UPDATED: Social Science Advocates Uniting to Oppose FIRST
Citing concerns over congressional micromanagement and deep funding cuts to a specific part of the National Science Foundation, a coalition of academic organizations is lobbying to kill the nascent Frontiers in Innovation, Research, Science and Technology Act of 2014 (PDF here).
The bill, known by its acronym of FIRST, is one of two pieces of legislation in the U.S. House of Representatives that reauthorize the America COMPETES Act. That legislation, first passed in 2007, allocates money for research at many of the federal government’s non-defense agencies. According Rep. Lamar Smith, the Texas Republican and chair of the House Committee on Science, Space, and Technology, “the FIRST Act protects NSF’s budget in order to keep America on the cutting edge of science.” FIRST’s two-year authorization would maintain the NSF budget at its current $7.17 billion for FY2014–yes, appropriations have already been made for this year–and $7.2 billion in FY2015.

** Written task 1 **
Using the article on the FIRST Act, answer the following:
(a) What is the full name of the bill known as FIRST?
(b) In what year was the America COMPETES Act first passed?
(c) What NSF budget would FIRST authorize for FY2015?

** Exercise material **
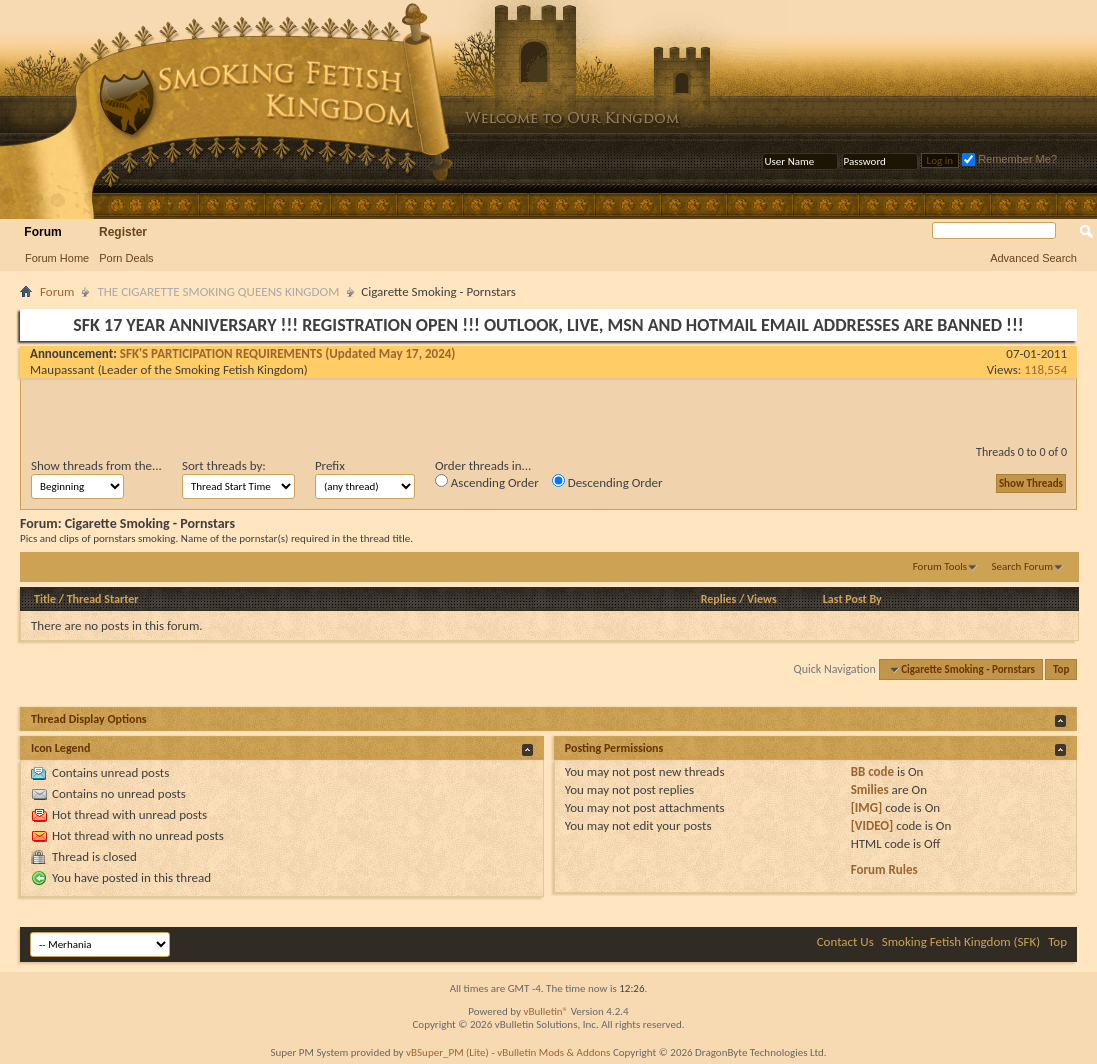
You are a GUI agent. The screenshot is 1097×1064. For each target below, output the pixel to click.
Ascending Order (487, 482)
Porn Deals (126, 258)
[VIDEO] (872, 825)
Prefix (330, 465)
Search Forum (1023, 566)
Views (762, 599)
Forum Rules (884, 869)
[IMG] (867, 807)
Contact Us (845, 941)
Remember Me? (1009, 159)
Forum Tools (940, 566)
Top (1061, 669)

** Written task 2 **
Print the lines of the listing without alteration. Begin at the line that contains "Porn Deals (126, 258)" and stop after the final line of the listing.

** Exercise solution 1 **
(a) The Frontiers in Innovation, Research, Science and Technology Act of 2014
(b) 2007
(c) $7.2 billion

** Exercise solution 2 **
Porn Deals (126, 258)
[VIDEO] (872, 825)
Prefix (330, 465)
Search Forum (1023, 566)
Views (762, 599)
Forum Rules (884, 869)
[IMG] (867, 807)
Contact Us (845, 941)
Remember Me? (1009, 159)
Forum Tools (940, 566)
Top (1061, 669)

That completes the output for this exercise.